Shower drains can easily be clogged with hair and other debris, but fortunately, they are among the easiest fixtures to clear using a drain snake. While a normal bathtub drain is usually 1 1/2 inches in diameter, a shower drain is often 2 inches in diameter, making it easier to insert a small drain snake directly into the drain opening and down through the trap, where most clogs are found. Sink and bathtub drains often require that you disassemble the drain trap in order to snake out the clog. A clogged shower drain, on the other hand, is usually even easier to fix.
Before You Begin
Drain snakes are inexpensive tools that come in various sizes and designs. For general home use, a snake with a 1/4- or 5/16-inch cable is a good choice for clearing drains up to 3 inches in diameter. A popular design uses a round rotating drum with a handle, which contains a 25-foot cable made of tightly coiled steel wire with a wide tip designed to snag clogs in the drain. This type of drain snake is sometimes known as drum auger. It is a versatile tool that every home should have, but it should not be used to clear toilet clogs. For toilets, use an auger with a different design, known as a toilet auger or closet auger.
Before beginning work, make sure that it is only the shower drain that is clogged. If there are fixture drains beyond the shower that are also clogged or running slowly, you may be dealing with a branch drain clog or even a main sewer line clog. These more serious clogs will require work with a larger drain snake, inserted from a main clean-out fitting.
Equipment / Tools
- Drain snake
- Rubber gloves
Remove the Shower Grate
The metal or plastic grate that covers the drain opening in the shower is usually secured with simple screws. Remove the screws and lift away the grate from the drain opening. Clean off any hair or debris that may be clinging to the grate.
Do not try to send the snake cable down through the openings on the shower grate. The grate may be difficult to get off, but unless you remove it, extracting the snake cable can be very difficult once it is entangled with lots of hair and debris. Drain grates are usually fastened by screws, but sometimes they are just pushed in place and can be removed with a little careful prying.
Insert the Drain Snake
Wearing rubber gloves, run the cable on a small drain snake down into the drain opening until it meets resistance. Tighten the cable clamp, then begin to rotate the handle slowly to spin the cable in the drain opening. The cable should begin to auger itself down further into the drain. Do not force it too vigorously or the cable may double back on itself.

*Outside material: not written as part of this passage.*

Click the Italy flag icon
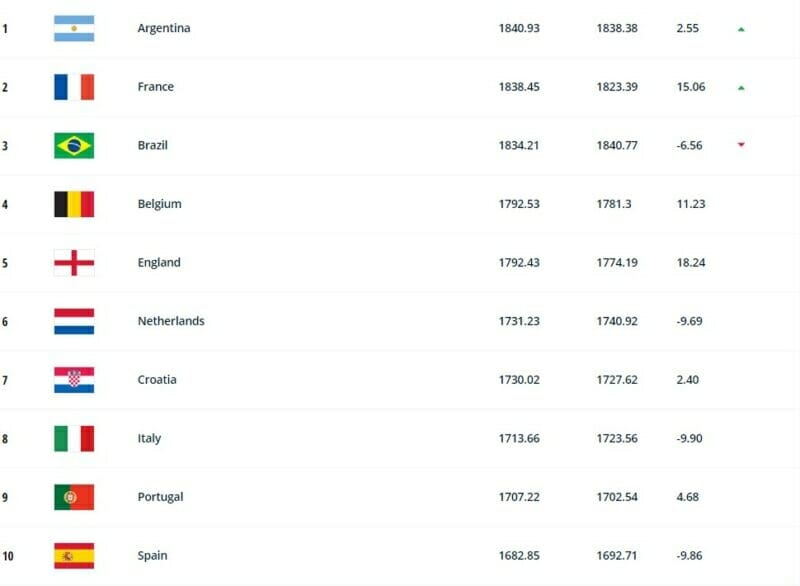The height and width of the screenshot is (586, 800). [74, 438]
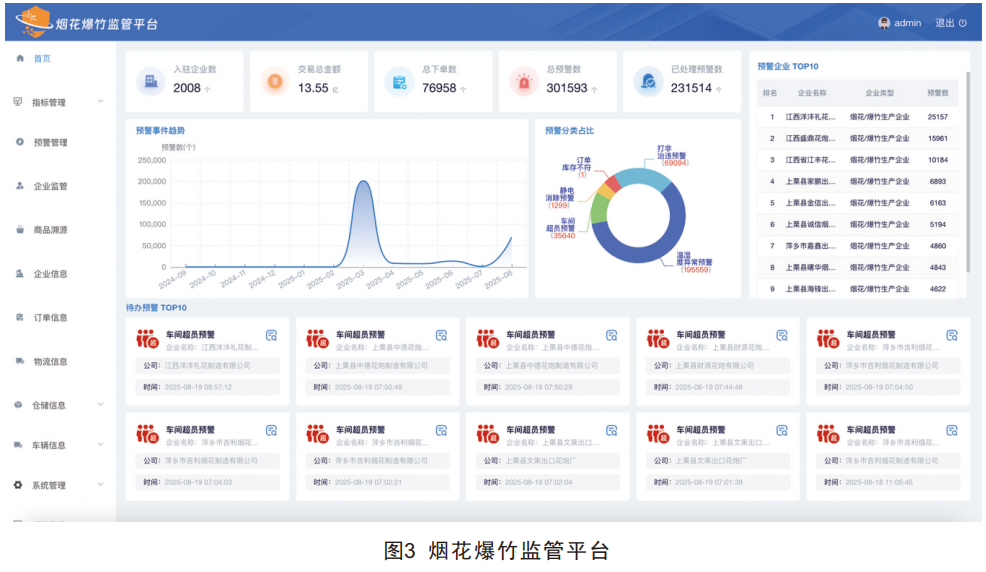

Auger With the Drain Snake
As the cable extends into the drain, loosen the handle to extend more cable into the drain opening. Retighten the cable and repeat the augering motion to force the cable further into the drain line. It's rare that you will need to go more than a few feet since most drain clogs are located in the drain trap immediately below the drain opening. You may be able to feel the cable when it encounters the clog; rotate the cable to penetrate the blockage and break it up.
Keep an eye on nearby drains as you extend the cable. If there is another shower or tub on the other side of the plumbing wall, the end of the snake cable may come up through that drain as you feed it. Have a helper keep an eye on the other drain as you feed the snake.
If you believe you have broken through the clog, run a small flow of water for a minute or so to see if it runs past the snake cable. If the water quickly backs up again, try running the snake cable further down the line. In most instances, the clog will be found fairly close to the drain opening or in the drain trap immediately below the drain, but occasionally it may be in the branch drain line running horizontally to the main drain stack.
Extract the Drain Snake
When you feel the cable move past the clog, reverse the direction of the cable rotation and slowly extract the cable from the drain opening. You likely will see hair and debris entangled at the end of the cable as it emerges from the drain opening.
Clean off this debris from the tip of the drain snake, then wipe down the drain snake with a rag to dry it and prevent rust.
Flush the Drain
Run water for a minute or two to test the drain before putting the shower grate back on. This will flush out any debris that was loosened but not extracted by the drain snake. Continue to run water for a few minutes to flush any remaining hair and debris.